• _RECORDS PROVIDED_
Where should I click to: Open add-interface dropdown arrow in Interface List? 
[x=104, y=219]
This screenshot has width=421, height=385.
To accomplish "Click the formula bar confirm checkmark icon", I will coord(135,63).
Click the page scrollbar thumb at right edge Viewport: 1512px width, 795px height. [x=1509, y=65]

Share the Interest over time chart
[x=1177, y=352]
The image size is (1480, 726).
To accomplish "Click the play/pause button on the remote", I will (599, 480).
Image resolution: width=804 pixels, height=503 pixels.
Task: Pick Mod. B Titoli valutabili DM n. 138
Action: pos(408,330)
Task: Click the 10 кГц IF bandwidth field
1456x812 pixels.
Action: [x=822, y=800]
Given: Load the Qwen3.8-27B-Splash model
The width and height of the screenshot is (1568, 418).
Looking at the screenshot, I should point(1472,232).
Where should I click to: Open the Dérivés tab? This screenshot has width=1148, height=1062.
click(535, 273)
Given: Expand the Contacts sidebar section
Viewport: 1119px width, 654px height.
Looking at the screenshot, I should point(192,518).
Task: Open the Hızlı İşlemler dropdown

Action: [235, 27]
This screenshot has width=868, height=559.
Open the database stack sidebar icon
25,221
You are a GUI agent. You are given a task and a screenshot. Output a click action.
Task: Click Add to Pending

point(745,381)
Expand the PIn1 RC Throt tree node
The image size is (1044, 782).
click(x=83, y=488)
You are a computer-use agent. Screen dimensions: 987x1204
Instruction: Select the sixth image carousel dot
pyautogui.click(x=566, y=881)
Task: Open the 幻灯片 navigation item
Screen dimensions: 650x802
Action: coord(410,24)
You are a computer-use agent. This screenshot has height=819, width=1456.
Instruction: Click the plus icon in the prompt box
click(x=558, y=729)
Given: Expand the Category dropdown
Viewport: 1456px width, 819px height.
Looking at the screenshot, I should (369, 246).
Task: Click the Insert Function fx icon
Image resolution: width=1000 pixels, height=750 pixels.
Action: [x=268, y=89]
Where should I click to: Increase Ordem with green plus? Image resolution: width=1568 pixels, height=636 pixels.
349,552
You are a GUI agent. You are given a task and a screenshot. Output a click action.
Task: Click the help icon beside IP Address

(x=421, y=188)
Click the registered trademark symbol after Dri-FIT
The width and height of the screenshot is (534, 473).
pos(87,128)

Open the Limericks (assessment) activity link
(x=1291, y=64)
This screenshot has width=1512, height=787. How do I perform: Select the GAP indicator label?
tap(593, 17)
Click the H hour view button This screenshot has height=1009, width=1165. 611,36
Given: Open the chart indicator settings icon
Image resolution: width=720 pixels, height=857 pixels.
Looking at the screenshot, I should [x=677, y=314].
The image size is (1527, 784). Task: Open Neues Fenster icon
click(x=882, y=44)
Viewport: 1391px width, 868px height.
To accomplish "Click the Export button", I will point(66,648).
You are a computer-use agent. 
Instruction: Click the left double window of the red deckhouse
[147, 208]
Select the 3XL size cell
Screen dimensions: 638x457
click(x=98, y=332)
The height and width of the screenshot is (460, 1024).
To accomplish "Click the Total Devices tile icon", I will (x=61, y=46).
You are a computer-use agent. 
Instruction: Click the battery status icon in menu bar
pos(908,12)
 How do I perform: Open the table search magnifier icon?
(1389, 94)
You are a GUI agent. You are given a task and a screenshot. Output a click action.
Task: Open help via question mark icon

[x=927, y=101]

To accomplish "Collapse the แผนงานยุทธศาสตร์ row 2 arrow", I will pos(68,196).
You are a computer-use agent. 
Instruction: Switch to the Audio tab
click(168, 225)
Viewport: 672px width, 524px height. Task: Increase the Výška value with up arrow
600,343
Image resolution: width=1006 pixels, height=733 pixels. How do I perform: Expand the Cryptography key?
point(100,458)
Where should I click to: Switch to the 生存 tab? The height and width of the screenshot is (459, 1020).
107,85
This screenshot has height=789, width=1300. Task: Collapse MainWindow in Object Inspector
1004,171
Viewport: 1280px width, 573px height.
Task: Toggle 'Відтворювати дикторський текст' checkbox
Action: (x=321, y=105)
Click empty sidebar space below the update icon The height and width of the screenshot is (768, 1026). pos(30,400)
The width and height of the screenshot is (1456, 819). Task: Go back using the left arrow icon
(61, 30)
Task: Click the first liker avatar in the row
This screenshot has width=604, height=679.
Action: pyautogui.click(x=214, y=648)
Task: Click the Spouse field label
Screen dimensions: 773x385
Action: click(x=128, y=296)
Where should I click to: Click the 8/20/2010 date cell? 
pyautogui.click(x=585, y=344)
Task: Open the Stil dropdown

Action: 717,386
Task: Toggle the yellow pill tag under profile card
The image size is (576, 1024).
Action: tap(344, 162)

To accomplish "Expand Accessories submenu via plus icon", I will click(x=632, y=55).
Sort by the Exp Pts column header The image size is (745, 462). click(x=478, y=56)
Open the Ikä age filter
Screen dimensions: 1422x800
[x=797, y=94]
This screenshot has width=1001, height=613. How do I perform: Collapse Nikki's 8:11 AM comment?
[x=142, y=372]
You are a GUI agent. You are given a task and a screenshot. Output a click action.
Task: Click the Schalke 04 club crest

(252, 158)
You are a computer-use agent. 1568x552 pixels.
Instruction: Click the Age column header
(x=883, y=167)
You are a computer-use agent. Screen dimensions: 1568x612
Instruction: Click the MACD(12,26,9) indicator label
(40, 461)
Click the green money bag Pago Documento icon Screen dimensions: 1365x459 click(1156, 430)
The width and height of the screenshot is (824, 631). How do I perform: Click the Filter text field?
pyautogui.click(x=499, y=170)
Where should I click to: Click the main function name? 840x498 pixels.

• _WHAT YOU ARE ASKED TO DO_
Quote the records word for word, beginning with the line that contains "Where should I click to: Increase" and ending with the line that contains "click(x=98, y=332)".

• _EXERCISE OUTPUT_
Where should I click to: Increase Ordem with green plus? Image resolution: width=1568 pixels, height=636 pixels.
349,552
You are a GUI agent. You are given a task and a screenshot. Output a click action.
Task: Click the help icon beside IP Address

(x=421, y=188)
Click the registered trademark symbol after Dri-FIT
The width and height of the screenshot is (534, 473).
pos(87,128)

Open the Limericks (assessment) activity link
(x=1291, y=64)
This screenshot has width=1512, height=787. How do I perform: Select the GAP indicator label?
tap(593, 17)
Click the H hour view button This screenshot has height=1009, width=1165. 611,36
Given: Open the chart indicator settings icon
Image resolution: width=720 pixels, height=857 pixels.
Looking at the screenshot, I should [x=677, y=314].
The image size is (1527, 784). Task: Open Neues Fenster icon
click(x=882, y=44)
Viewport: 1391px width, 868px height.
To accomplish "Click the Export button", I will point(66,648).
You are a computer-use agent. 
Instruction: Click the left double window of the red deckhouse
[147, 208]
Select the 3XL size cell
Screen dimensions: 638x457
click(x=98, y=332)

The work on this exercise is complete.